- Problem requirements:
Would you retype the line that contains "This screenshot has" and all lines following it to the end of the entries below, exactly and without pictures?

- Data for review:
----------

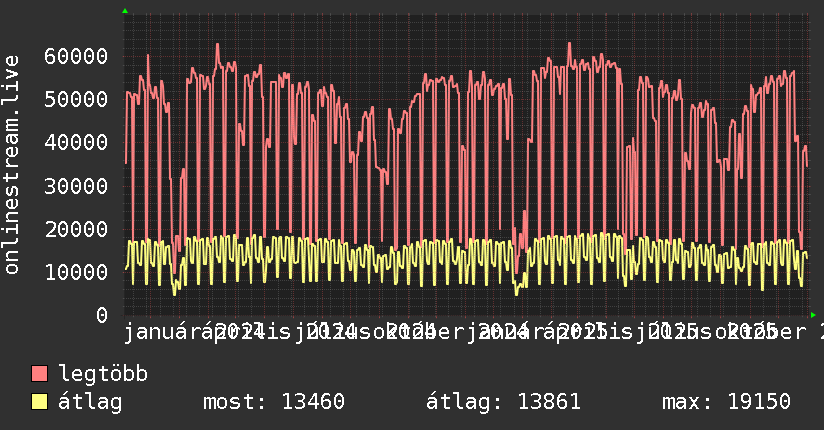Click the green arrow atop the y-axis
Screen dimensions: 824x430
point(125,11)
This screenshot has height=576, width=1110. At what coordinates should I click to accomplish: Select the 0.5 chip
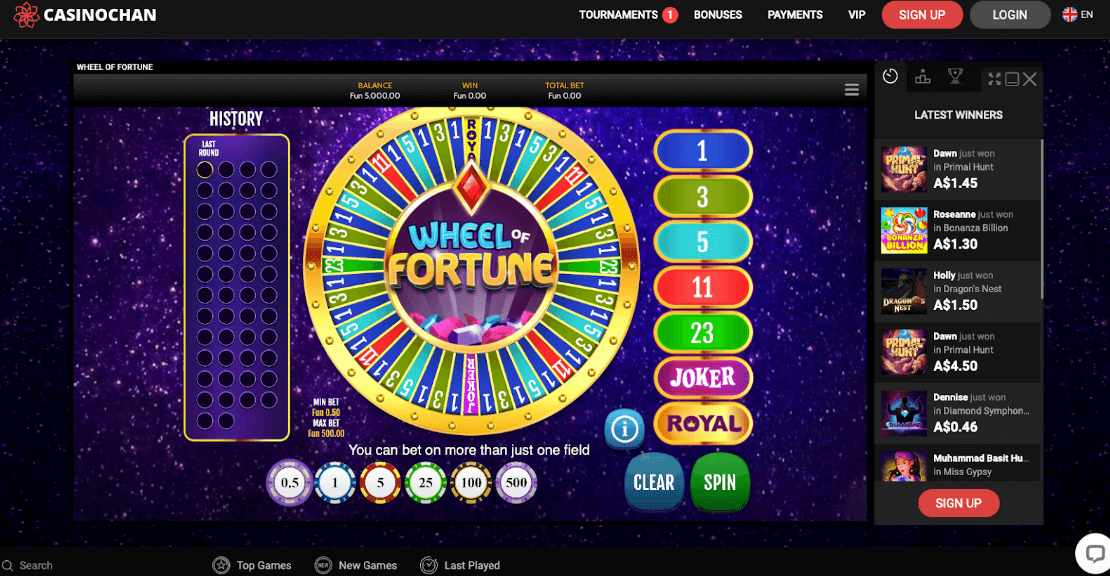pos(290,483)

----------

- Exercise answer:
This screenshot has height=576, width=1110. At what coordinates should I click to accomplish: Select the 0.5 chip
pos(290,483)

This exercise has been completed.